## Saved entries
>>>>
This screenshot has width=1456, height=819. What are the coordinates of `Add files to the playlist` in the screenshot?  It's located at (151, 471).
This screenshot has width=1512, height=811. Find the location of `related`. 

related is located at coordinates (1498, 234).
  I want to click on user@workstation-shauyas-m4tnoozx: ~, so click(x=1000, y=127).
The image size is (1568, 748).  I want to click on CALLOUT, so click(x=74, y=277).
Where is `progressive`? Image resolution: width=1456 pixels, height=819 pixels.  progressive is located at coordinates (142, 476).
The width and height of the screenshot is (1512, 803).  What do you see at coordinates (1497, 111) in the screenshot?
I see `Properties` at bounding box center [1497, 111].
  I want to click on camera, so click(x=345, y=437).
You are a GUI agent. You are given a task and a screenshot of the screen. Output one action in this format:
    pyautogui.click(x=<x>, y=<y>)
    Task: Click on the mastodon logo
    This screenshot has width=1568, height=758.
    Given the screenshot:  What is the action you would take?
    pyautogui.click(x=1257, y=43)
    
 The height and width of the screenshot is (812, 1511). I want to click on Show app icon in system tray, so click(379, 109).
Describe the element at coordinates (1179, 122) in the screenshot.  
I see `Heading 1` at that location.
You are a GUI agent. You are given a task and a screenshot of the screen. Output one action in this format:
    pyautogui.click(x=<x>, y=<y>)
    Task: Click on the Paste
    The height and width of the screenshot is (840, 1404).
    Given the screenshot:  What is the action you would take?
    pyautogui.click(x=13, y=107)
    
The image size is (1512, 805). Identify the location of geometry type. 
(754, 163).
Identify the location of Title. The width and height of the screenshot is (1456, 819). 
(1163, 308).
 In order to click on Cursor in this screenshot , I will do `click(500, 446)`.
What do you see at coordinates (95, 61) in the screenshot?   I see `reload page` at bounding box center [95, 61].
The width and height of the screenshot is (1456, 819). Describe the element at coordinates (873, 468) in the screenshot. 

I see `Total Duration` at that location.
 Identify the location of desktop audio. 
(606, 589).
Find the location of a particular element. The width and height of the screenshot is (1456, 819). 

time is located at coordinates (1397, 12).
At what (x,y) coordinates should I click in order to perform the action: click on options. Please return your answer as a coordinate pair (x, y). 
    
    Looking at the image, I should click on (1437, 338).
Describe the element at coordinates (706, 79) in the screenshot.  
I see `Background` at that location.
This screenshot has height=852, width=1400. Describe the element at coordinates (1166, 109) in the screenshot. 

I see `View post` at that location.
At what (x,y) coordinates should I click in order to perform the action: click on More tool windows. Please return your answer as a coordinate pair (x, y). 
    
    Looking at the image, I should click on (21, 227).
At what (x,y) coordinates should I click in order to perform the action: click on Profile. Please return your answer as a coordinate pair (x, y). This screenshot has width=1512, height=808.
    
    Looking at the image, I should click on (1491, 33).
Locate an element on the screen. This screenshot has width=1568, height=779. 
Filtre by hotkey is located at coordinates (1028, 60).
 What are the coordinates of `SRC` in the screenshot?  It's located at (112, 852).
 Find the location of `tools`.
<<<<
## Stated task
Please rewrite the lines starting with the line that contains "Identify the location of Title." and going on through the line that contains "time is located at coordinates (1397, 12).", with "desktop audio" renamed to "system audio" and nothing else changed.

## Exercise result
Identify the location of Title. The width and height of the screenshot is (1456, 819). 
(1163, 308).
 In order to click on Cursor in this screenshot , I will do `click(500, 446)`.
What do you see at coordinates (95, 61) in the screenshot?   I see `reload page` at bounding box center [95, 61].
The width and height of the screenshot is (1456, 819). Describe the element at coordinates (873, 468) in the screenshot. 

I see `Total Duration` at that location.
 Identify the location of system audio. 
(606, 589).
Find the location of a particular element. The width and height of the screenshot is (1456, 819). 

time is located at coordinates (1397, 12).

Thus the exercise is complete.